**PROBLEM DESCRIPTION:**
Extract every line below, verbatim.

[Stored records]
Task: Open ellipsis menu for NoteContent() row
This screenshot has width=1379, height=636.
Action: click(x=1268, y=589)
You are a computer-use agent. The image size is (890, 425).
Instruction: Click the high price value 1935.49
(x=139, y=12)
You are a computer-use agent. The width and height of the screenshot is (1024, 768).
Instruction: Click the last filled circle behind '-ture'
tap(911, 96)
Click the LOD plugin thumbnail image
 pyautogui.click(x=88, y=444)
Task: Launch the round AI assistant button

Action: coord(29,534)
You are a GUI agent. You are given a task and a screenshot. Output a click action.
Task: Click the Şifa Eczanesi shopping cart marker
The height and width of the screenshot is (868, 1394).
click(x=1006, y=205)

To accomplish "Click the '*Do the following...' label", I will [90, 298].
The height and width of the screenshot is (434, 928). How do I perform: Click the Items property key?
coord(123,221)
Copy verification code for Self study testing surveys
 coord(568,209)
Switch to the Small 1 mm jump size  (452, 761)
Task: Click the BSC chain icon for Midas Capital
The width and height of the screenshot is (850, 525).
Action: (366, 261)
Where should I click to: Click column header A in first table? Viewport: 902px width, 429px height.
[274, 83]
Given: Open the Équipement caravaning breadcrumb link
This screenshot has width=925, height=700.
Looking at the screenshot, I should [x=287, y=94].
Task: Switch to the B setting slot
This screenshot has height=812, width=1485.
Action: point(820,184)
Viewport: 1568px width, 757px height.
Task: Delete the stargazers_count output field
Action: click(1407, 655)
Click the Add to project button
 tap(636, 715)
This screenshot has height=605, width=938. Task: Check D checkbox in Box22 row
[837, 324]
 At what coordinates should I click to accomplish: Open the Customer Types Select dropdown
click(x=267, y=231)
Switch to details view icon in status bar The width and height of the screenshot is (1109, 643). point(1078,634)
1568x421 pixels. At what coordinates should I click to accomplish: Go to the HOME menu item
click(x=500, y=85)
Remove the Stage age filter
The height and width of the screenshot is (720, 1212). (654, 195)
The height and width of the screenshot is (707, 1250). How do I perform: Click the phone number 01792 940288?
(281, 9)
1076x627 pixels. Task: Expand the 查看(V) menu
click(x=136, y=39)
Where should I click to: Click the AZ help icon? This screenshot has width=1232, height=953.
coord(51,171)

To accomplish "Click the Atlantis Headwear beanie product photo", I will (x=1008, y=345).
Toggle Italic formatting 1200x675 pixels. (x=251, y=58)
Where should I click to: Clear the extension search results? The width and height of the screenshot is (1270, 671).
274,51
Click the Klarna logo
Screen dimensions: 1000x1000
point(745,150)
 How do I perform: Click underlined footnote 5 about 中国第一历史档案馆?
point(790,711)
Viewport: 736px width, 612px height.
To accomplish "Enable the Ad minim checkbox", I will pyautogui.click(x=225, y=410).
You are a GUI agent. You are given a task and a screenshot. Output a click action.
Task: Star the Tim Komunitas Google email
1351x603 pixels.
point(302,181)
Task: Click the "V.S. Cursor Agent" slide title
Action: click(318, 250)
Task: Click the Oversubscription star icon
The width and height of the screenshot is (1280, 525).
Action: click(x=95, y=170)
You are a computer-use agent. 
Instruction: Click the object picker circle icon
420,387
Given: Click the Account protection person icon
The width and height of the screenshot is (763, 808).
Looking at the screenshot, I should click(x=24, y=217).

**SOLUTION:**
Task: Open ellipsis menu for NoteContent() row
This screenshot has width=1379, height=636.
Action: click(x=1268, y=589)
You are a computer-use agent. The image size is (890, 425).
Instruction: Click the high price value 1935.49
(x=139, y=12)
You are a computer-use agent. The width and height of the screenshot is (1024, 768).
Instruction: Click the last filled circle behind '-ture'
tap(911, 96)
Click the LOD plugin thumbnail image
 pyautogui.click(x=88, y=444)
Task: Launch the round AI assistant button

Action: coord(29,534)
You are a GUI agent. You are given a task and a screenshot. Output a click action.
Task: Click the Şifa Eczanesi shopping cart marker
The height and width of the screenshot is (868, 1394).
click(x=1006, y=205)

To accomplish "Click the '*Do the following...' label", I will [90, 298].
The height and width of the screenshot is (434, 928). How do I perform: Click the Items property key?
coord(123,221)
Copy verification code for Self study testing surveys
 coord(568,209)
Switch to the Small 1 mm jump size  (452, 761)
Task: Click the BSC chain icon for Midas Capital
The width and height of the screenshot is (850, 525).
Action: (366, 261)
Where should I click to: Click column header A in first table? Viewport: 902px width, 429px height.
[274, 83]
Given: Open the Équipement caravaning breadcrumb link
This screenshot has width=925, height=700.
Looking at the screenshot, I should [x=287, y=94].
Task: Switch to the B setting slot
This screenshot has height=812, width=1485.
Action: point(820,184)
Viewport: 1568px width, 757px height.
Task: Delete the stargazers_count output field
Action: click(1407, 655)
Click the Add to project button
 tap(636, 715)
This screenshot has height=605, width=938. Task: Check D checkbox in Box22 row
[837, 324]
 At what coordinates should I click to accomplish: Open the Customer Types Select dropdown
click(x=267, y=231)
Switch to details view icon in status bar The width and height of the screenshot is (1109, 643). point(1078,634)
1568x421 pixels. At what coordinates should I click to accomplish: Go to the HOME menu item
click(x=500, y=85)
Remove the Stage age filter
The height and width of the screenshot is (720, 1212). (654, 195)
The height and width of the screenshot is (707, 1250). How do I perform: Click the phone number 01792 940288?
(281, 9)
1076x627 pixels. Task: Expand the 查看(V) menu
click(x=136, y=39)
Where should I click to: Click the AZ help icon? This screenshot has width=1232, height=953.
coord(51,171)

To accomplish "Click the Atlantis Headwear beanie product photo", I will (x=1008, y=345).
Toggle Italic formatting 1200x675 pixels. (x=251, y=58)
Where should I click to: Clear the extension search results? The width and height of the screenshot is (1270, 671).
274,51
Click the Klarna logo
Screen dimensions: 1000x1000
point(745,150)
 How do I perform: Click underlined footnote 5 about 中国第一历史档案馆?
point(790,711)
Viewport: 736px width, 612px height.
To accomplish "Enable the Ad minim checkbox", I will pyautogui.click(x=225, y=410).
You are a GUI agent. You are given a task and a screenshot. Output a click action.
Task: Star the Tim Komunitas Google email
1351x603 pixels.
point(302,181)
Task: Click the "V.S. Cursor Agent" slide title
Action: click(318, 250)
Task: Click the Oversubscription star icon
The width and height of the screenshot is (1280, 525).
Action: click(x=95, y=170)
You are a computer-use agent. 
Instruction: Click the object picker circle icon
420,387
Given: Click the Account protection person icon
The width and height of the screenshot is (763, 808).
Looking at the screenshot, I should click(x=24, y=217).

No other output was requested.